Presented by Ngaka Mosiane

Monday, 26 October, 2020 - 16:00

This paper examines the ways in which the people of northern Tshwane mediate their exclusions through engaging with the Mabopane Station to reach different places and to carry out socio-economic activities at the Station itself. In particular, it shows how mediating their socio-economic exclusions is debilitated by poor transport connections and dysfunctionalities as well as the Station precinct’s ambiguous spatial design. It draws research materials from interviews and historical records, scaling up the discussion by locating the townships of northern Tshwane in historical context. This is in order to argue that the mobilities of traditional communities in this region were always nomadic, and although the apartheid spatial organisation may have been scaled down into disparate ethnic and racialised spaces, northern Tshwane continues to be a space of circulation.
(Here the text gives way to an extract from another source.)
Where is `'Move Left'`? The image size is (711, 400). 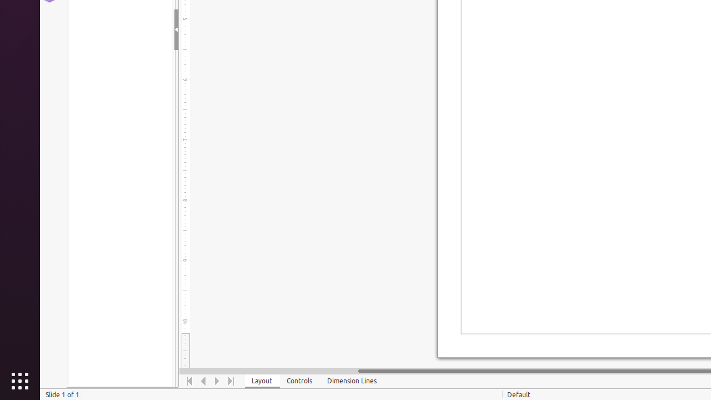
'Move Left' is located at coordinates (203, 380).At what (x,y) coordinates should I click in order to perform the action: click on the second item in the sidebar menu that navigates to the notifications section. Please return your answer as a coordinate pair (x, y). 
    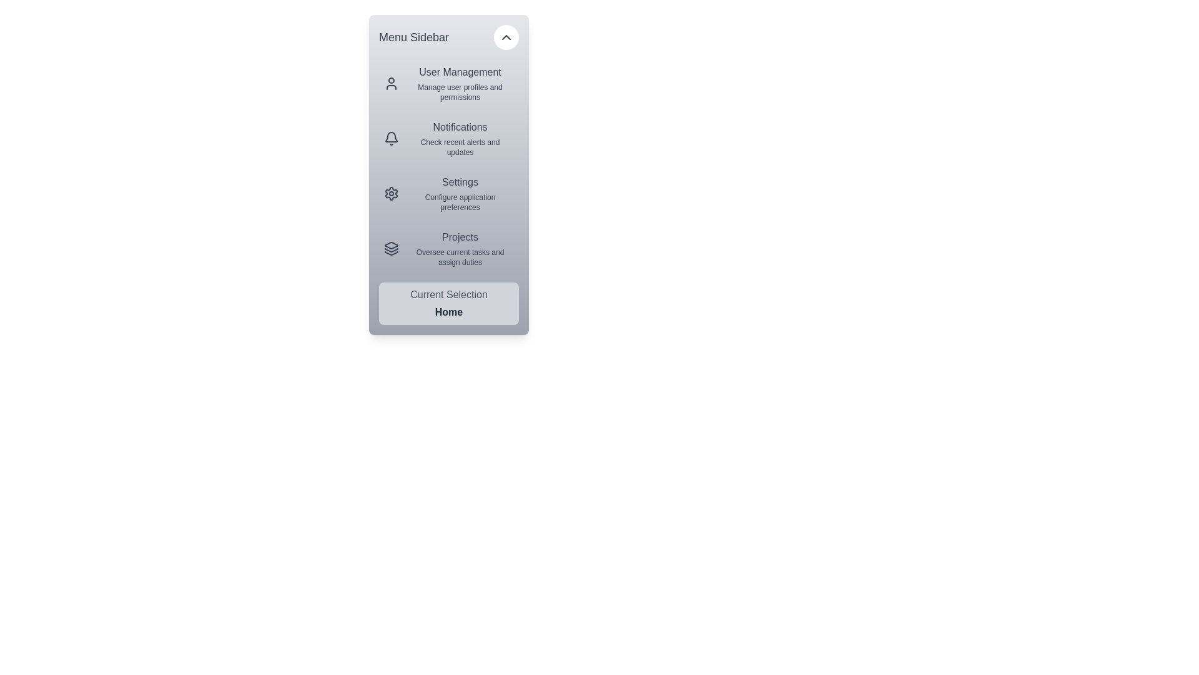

That said, the inequities regarding the practices, spaces, and subjects of mobility between the Mabopane Station precinct and those of Gautrain are a commonplace. This precinct is not a node in the global mobilities, nor is it a space of unimpeded walks based on choice; walks for self-expression and self-replenishing. Its mobolities are rather co-producers of itself as a landscape; they are a key aspect of existence; and a means to making a living for the people of the northern GCR.